What if there was a Sunday League made up entirely of tradesmen? Well, with the ‘Cock Inn’ team, they’re exactly that! But who are our players?

First up we have goalkeeper Matt ‘The Cat’. Being a groundworker, he hasn’t washed his kit since Gazza’s tears in 1990. We’re not sure if he’s ever brushed his teeth…

In the centre of the field is our luxury midfielder, prima donna and sometimes sparkie Dave Powers. He cares more about his boots and his hair than the team. Last season’s stats indicate he made a total of zero tackles and ran just 11 metres!

Out on the wing is young Timmy. Being a site apprentice, he’s used to doing nothing for 90 minutes. They can’t seem to get him off his phone!

Coming off the bench… or not… is our painter, Smudger.
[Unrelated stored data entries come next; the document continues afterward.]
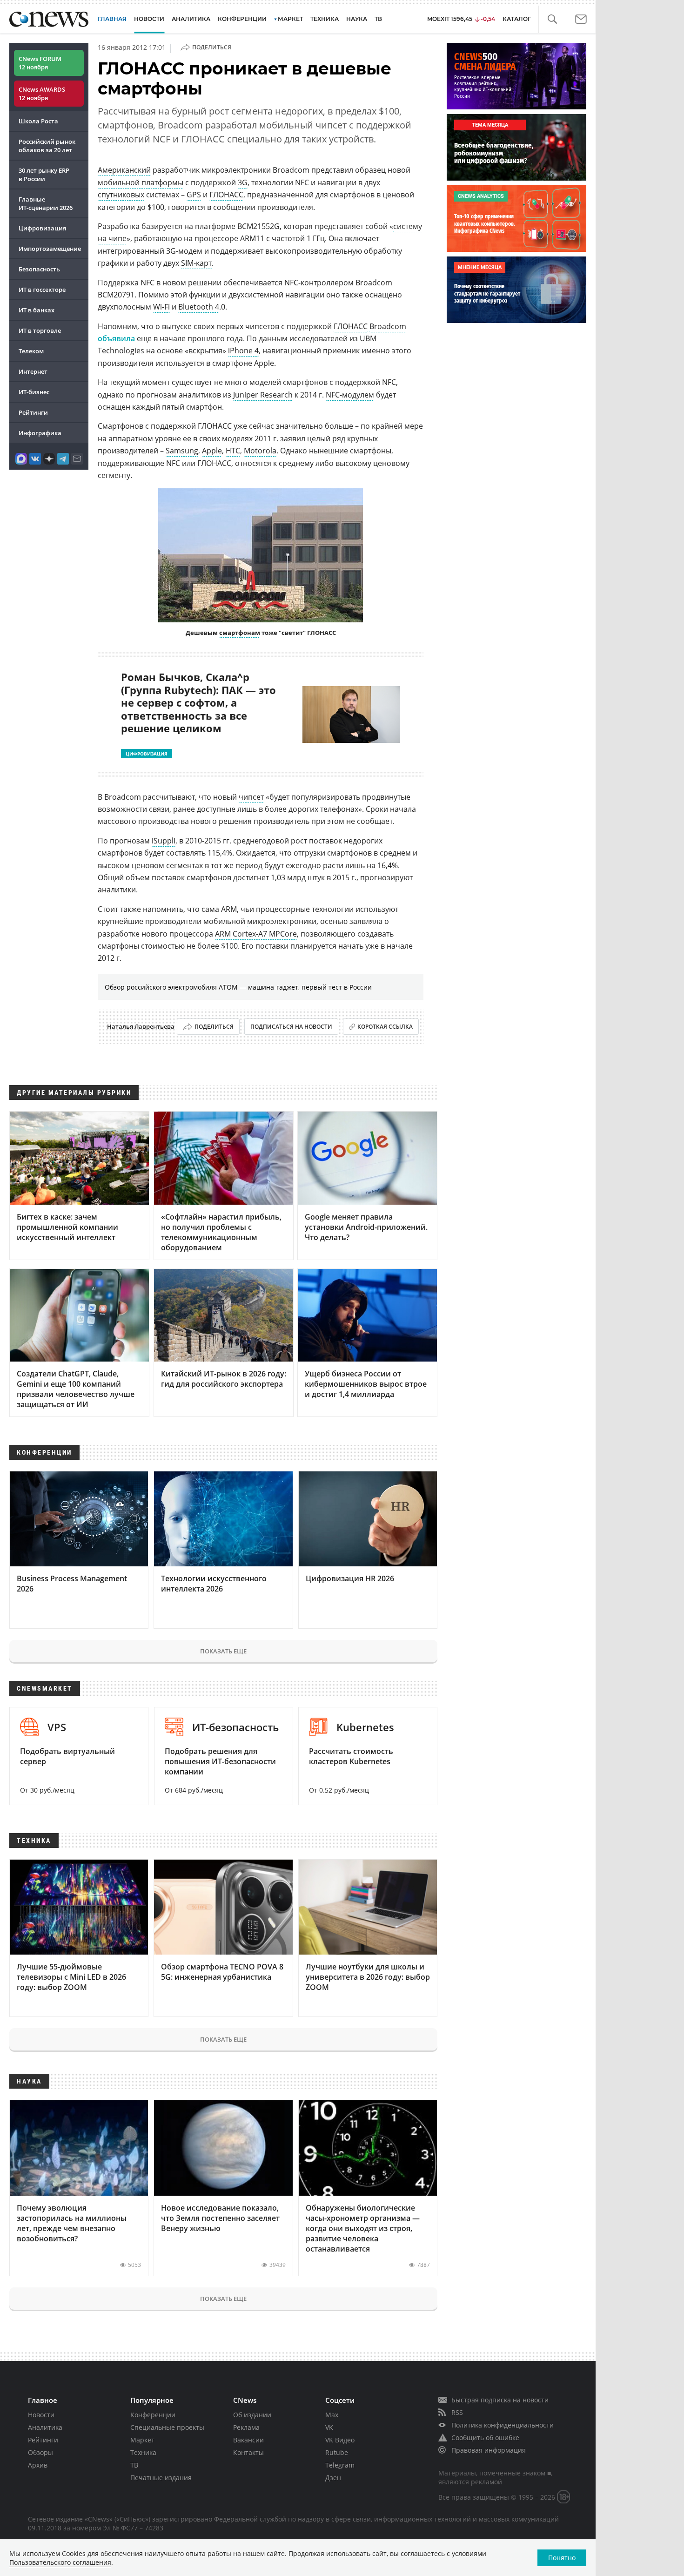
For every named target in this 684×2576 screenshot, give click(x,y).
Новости (41, 2414)
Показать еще (223, 1651)
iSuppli (163, 841)
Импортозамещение (50, 248)
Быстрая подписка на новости (500, 2399)
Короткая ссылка (385, 1027)
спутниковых (121, 194)
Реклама (246, 2427)
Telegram (340, 2465)
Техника (143, 2452)
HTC (233, 450)
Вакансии (248, 2439)
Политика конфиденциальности (502, 2425)
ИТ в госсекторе (42, 289)
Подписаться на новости (291, 1027)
He loves to be on the sidelines taking it easy. The only way he’ll take his halftime orange is with a double vodka!

At the head of the ‘Cock’ is Mike Rotch. Not content to boss people around on site, he’s also taken charge of the team. He’s got no idea what he’s doing but he’s very angry about it. He’s definitely more McLaren than Mourinho.

In charge of today’s fixture is Harry Steven Edwards, also known as HSE. A power-mad Health and Safety officer, he’s well known for his unusual kit choices. If he had his way, football would be a non-contact sport.